◆ **Problem**: Copy out the lines below word for word, with nothing changed.
* Begin *
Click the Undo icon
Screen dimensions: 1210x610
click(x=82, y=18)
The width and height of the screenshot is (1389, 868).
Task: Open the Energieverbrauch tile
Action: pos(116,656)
* End *
◆ **Response below**:
Click the Undo icon
Screen dimensions: 1210x610
click(x=82, y=18)
The width and height of the screenshot is (1389, 868).
Task: Open the Energieverbrauch tile
Action: pos(116,656)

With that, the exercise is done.